10 minutes later, it was Zoe’s turn. We entered the sonographer’s room. This was the first ever time I had been in one. I’ve seen them plenty of times in the movies, but this was much darker and more confined. It hadn’t bothered me though as I was about to see our baby for the first time.
The sonographer positioned the Doppler onto Zoe’s belly and there baby was. On the screen clear as day. I couldn’t stop myself, a tear fell from my eye. Zoe and I looked at each other and shared a look. We were overjoyed and ecstatic. We made a baby!
After seeing baby, we knew what we had to do next. We had to make…….
A baby was baking inside of Zoe, so it was important to get everything ready beforehand. This meant baby clothes, Moses basket, fitted sheets, nappies, toys, car seat/ carrier, pram, hospital bag and much more.
THE SHOPPING BEGAN. 6 months pregnant and looking around for bits and bobs we may have needed for baby. I’m quite a traditional guy – what my parents did when I was younger I would have liked to have done with my own kids.
They have baby books of me and my sisters. This was something I knew I wanted for my first born at least. Looking around for one was a bloody nightmare! It was late winter and no where seemed to have supplied a decent one.
I was adamant not to spend a fortune on one, but soon realised the only way I could get one was if I went to a baby specialist store – one that rhymes with ‘Brothercare’.
Inside the store, it was perfect for somebody like me who wanted to splash out on my newborn.

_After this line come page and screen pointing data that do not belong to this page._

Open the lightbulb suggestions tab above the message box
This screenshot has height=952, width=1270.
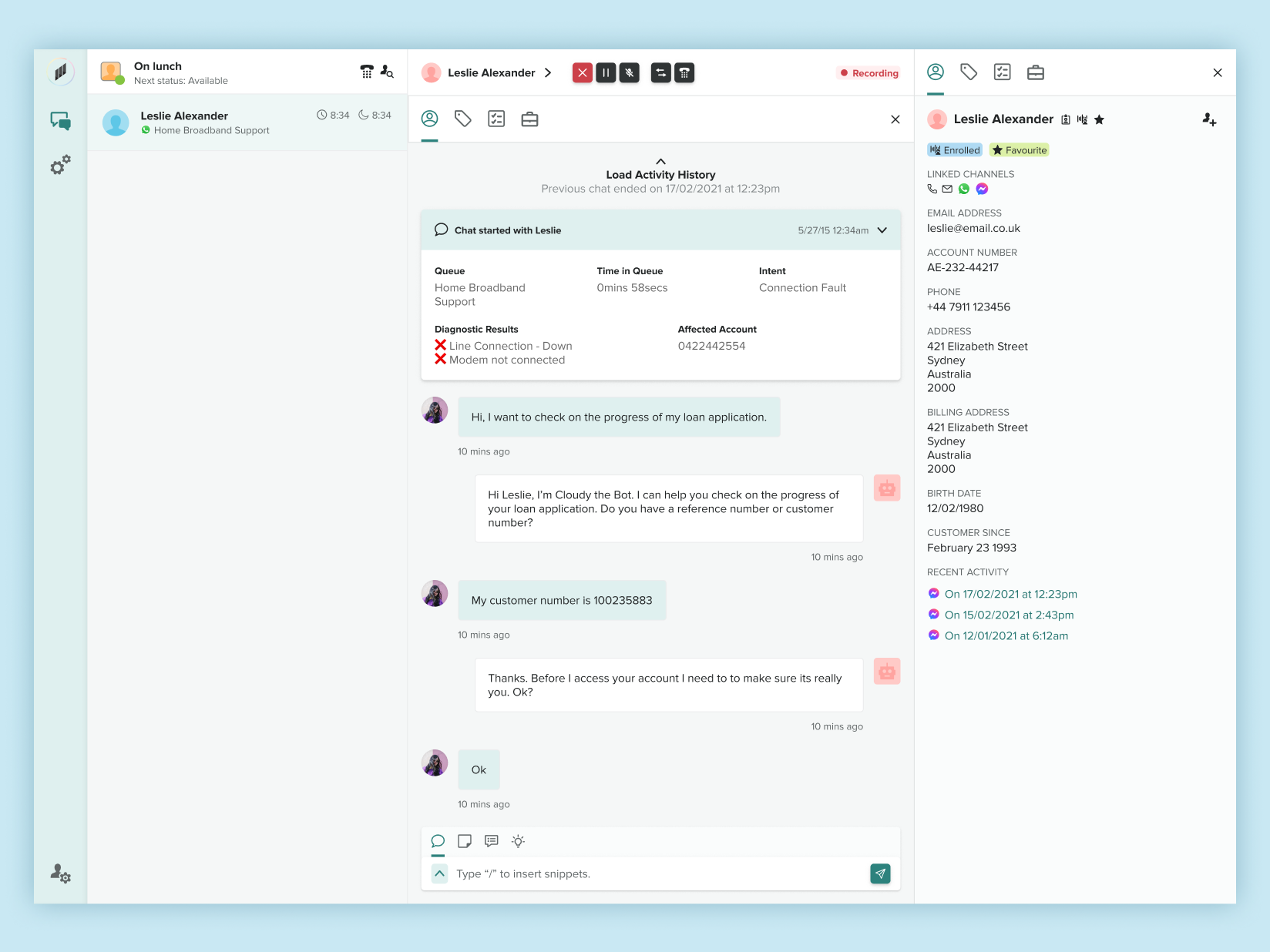tap(519, 841)
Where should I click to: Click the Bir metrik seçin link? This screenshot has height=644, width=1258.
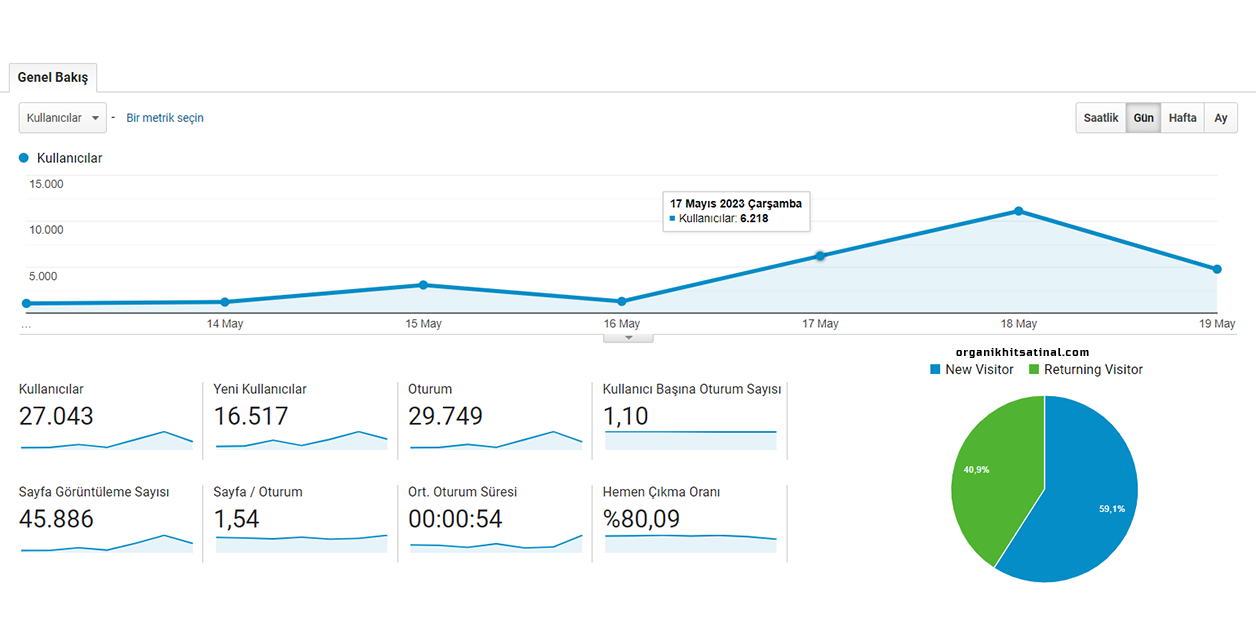[165, 118]
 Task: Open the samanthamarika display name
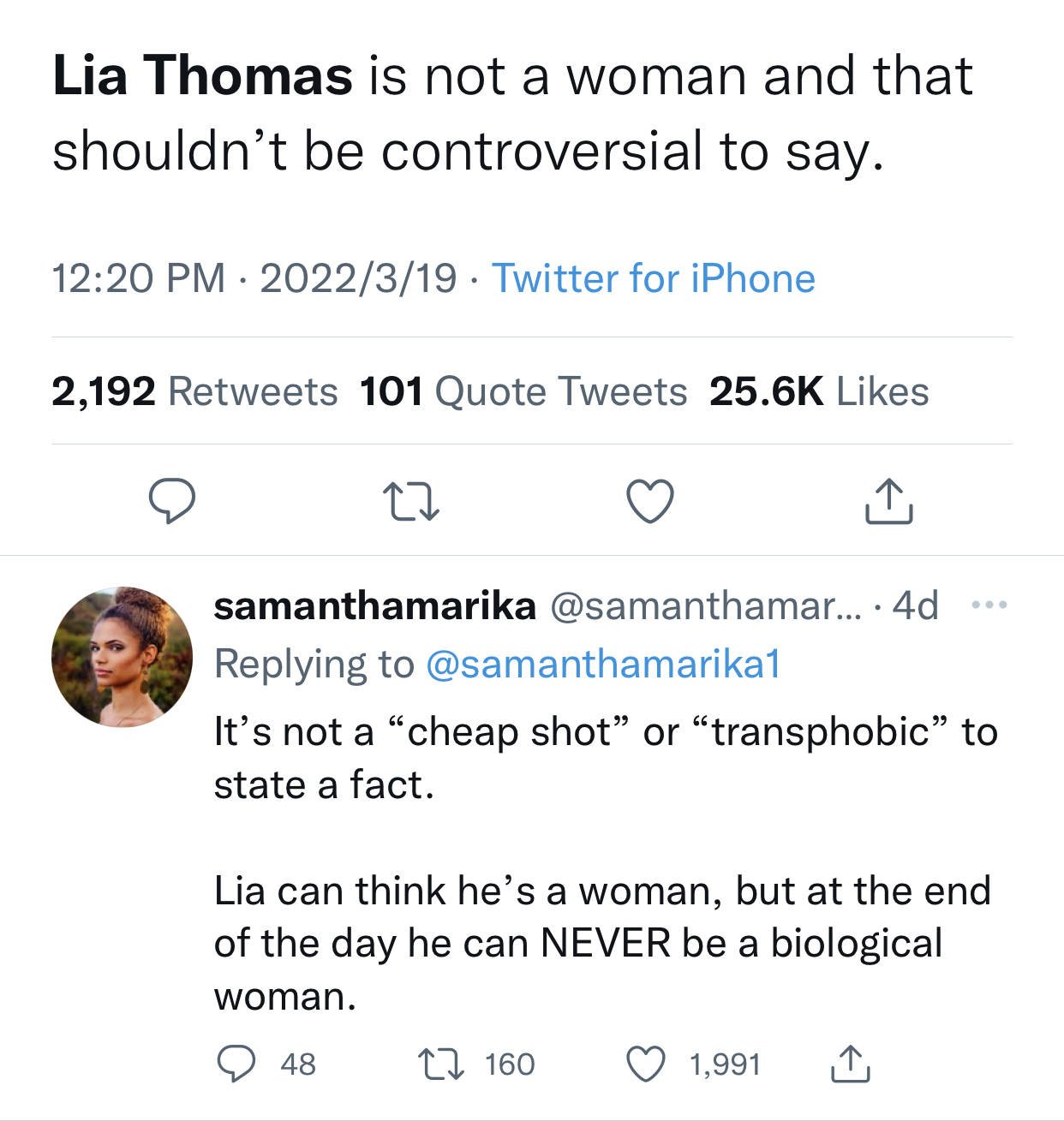coord(375,606)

I looked at the baby books. They were quite pricey, but seeing as how this will be a priceless sentiment for when our child is older, a few extra pennies is worth it.

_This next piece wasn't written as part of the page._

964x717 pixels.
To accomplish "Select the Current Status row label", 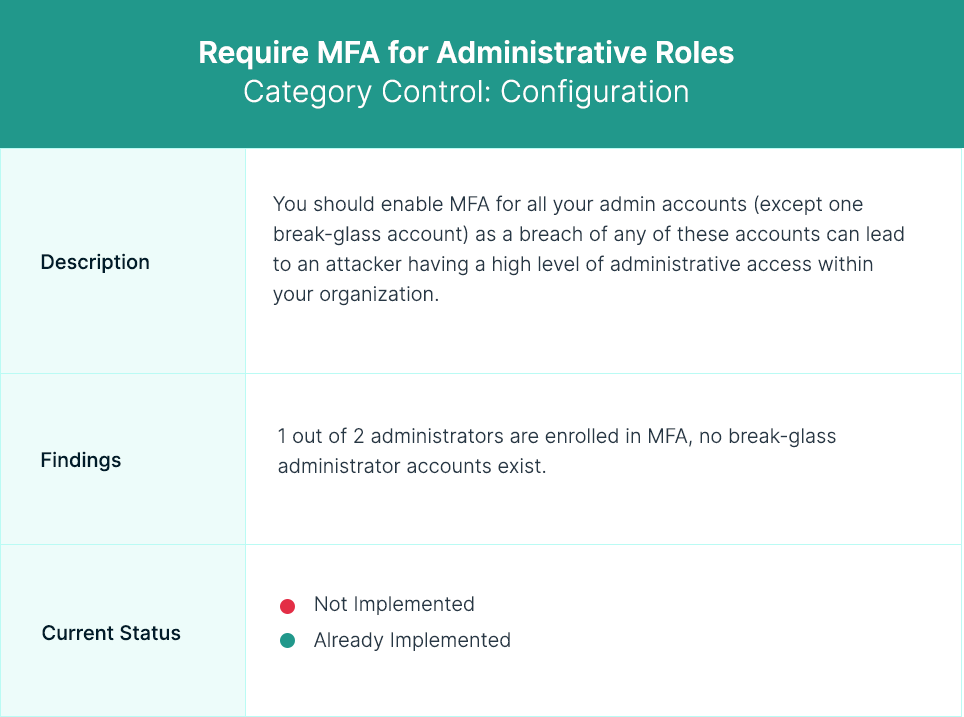I will [111, 633].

Supporting Zoe Through Pregnancy
As Zoe progressed through her pregnancy, and sizing up bigger than a balloon, I had to be there to assist her in her daily housework amongst other things.
I was there for her for whatever she needed, bought her food she was craving and massaged her when she was aching. A shoulder to cry on when she was hormonal, a person to vent to, and a person to love her and call her beautiful when she felt ugly.

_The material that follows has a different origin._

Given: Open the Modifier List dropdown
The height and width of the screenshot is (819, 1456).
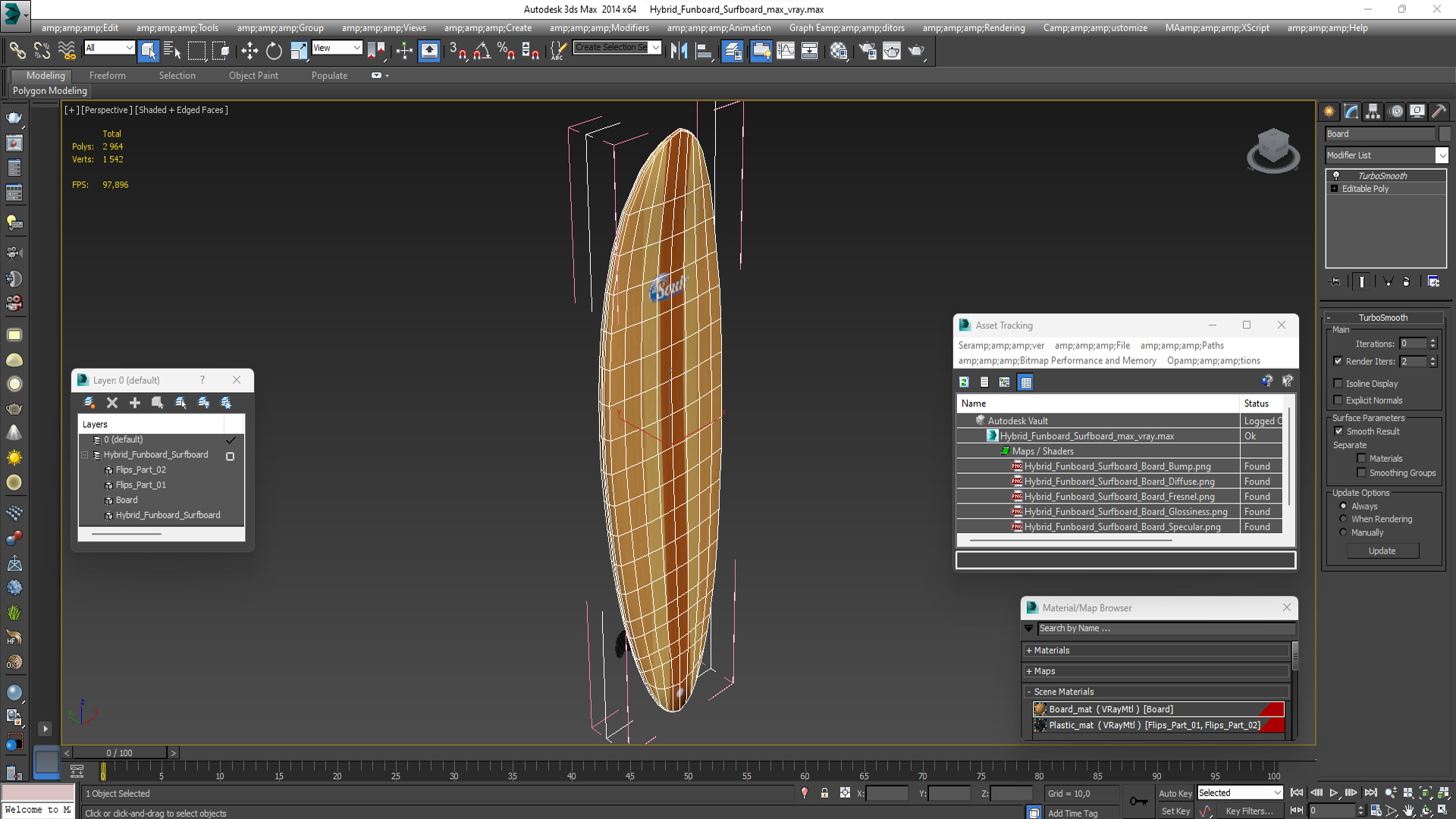Looking at the screenshot, I should click(x=1442, y=155).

I wasn’t going to half-ass this Dad thing. I was serious about it and I take full responsibility for my decisions and actions! This meant taking care of the woman who was going to be bringing our baby into this world.
Throughout the pregnancy I also wished to bond with baby despite her being inside Zoe’s belly. I used to talk to baby and sing to her, and if I was lucky enough, she’d kick and move about for me.
The day came when we were to finally meet our little baby in person. It seemed like a long while inside the hospital, but when things got moving, they certainly got moving!
The birthing pool was set up, and Zoe was inside. She was going through a lot of pain (as you do when you’re pushing a giant melon-sized human through your privates!).
I didn’t like seeing her in pain, it made me very emotional. I knew I had to continue to hold her hand through this. She was screaming at me, tears streaming down her eyes and gripping onto me, slowly dragging me into the water with her.
When I came up for air again, baby was almost here. The midwife checked. Not long left. Pushing, pushing, pushing, then swoosh, out she came! Baby was here, swimming out into the pool. Jet-black hair and looking healthy. The midwife collected her from the pool.
How beautiful she was! I can’t fathom the feelings I felt that day when I saw her for the first time.
‘AURORA, she’s called Aurora.’ Zoe revealed to the midwife.
We migrated over to the bed. Zoe was sore but she was doing okay. Aurora was handed over to us. We had a closer look at her. She was perfect, no doubt about that at all.
I WAS A DADDY!
If you wish to read more about the birth of Aurora, you can check out her birth story here.
Even today, she’s grown to be such a loving, beautiful, funny, intelligent little girl and we will continue to love her forever! Our Aurora, our display of love for one another, never to be broken, forever and always!